State Rep. Ken. Goike, R-Ray Township, said he’s concerned about the impact on property owners who have pipelines running across their property.
"My biggest crutch is that these pipelines are going across private property that’s been taken from condemnation and these people don’t have access to that information,” he said. “I don’t believe you’re proactive enough in your communications."
But John Griffin, of the American Petroleum Institute, said much of that information is already publicly available. He said he sees no practical need for anyone to be able to access blueprints or schematics that are shared with governmental bodies.

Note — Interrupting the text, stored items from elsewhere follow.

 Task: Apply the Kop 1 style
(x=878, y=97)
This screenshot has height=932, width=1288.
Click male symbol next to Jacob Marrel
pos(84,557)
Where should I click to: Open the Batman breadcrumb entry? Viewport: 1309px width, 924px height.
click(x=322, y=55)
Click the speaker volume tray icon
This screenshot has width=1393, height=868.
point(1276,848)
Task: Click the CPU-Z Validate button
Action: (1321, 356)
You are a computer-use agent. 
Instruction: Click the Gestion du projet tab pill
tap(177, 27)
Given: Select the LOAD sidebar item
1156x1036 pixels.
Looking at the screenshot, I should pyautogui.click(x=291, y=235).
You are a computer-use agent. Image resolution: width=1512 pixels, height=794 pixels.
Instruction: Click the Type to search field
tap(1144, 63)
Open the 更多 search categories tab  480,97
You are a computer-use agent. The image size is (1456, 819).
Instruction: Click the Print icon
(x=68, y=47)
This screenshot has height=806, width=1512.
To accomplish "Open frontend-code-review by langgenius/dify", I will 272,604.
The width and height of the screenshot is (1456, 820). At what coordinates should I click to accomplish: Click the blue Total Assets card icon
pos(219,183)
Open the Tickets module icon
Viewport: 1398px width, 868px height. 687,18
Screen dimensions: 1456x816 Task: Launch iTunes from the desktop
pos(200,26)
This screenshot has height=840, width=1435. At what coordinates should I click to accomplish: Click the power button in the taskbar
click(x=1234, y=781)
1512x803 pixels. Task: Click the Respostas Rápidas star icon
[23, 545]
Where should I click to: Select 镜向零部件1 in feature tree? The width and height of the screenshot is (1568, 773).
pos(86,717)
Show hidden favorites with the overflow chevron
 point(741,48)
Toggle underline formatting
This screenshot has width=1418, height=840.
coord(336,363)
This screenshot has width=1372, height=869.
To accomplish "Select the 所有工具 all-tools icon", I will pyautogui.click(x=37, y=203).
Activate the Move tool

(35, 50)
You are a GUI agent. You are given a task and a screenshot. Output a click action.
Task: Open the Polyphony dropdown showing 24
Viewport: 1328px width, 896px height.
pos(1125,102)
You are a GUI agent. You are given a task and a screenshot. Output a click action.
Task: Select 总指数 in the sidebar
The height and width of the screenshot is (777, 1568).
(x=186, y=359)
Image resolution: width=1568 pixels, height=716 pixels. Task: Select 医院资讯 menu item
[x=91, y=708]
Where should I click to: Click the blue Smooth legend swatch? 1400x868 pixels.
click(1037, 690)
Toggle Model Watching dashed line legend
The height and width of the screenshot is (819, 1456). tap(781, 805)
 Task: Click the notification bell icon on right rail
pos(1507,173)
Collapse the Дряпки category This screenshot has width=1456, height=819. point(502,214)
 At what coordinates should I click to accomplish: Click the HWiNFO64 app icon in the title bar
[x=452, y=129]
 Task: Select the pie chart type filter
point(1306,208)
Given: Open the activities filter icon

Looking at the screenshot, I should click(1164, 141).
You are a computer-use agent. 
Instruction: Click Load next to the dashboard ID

The bill sets up a process to appeal a FOIA denial on cyber security or critical energy requests. The first request would go the appropriate agency, such as the state Department of Environmental Quality. If the FOIA request is denied, it then goes to the state Office of Energy. And if it’s denied there, the person requesting the information can appeal the decision in their county Circuit Court.
Open government advocates, including the Michigan Press Association and the Coalition for Open Government, opposed the bill, saying it was a step backward.
“It clearly favors operators of so-called critical infrastructure businesses. What is proposed allows the proverbial fox to guard the chicken house," said Jane Briggs Bunting, of the Open Government coalition in a letter to the committee. "The ongoing temptation, post-9/11, is to close off all information. It's been done repeatedly and represents a grave threat to the ideals of a democracy and republic.”
The bill — HB 4540 — had been languishing since it was introduced last May, unable to get enough support to pass in the House Oversight committee and was transferred to the House Natural Resources Committee. No vote was taken on the bill Tuesday, but it could be considered again in the next few weeks.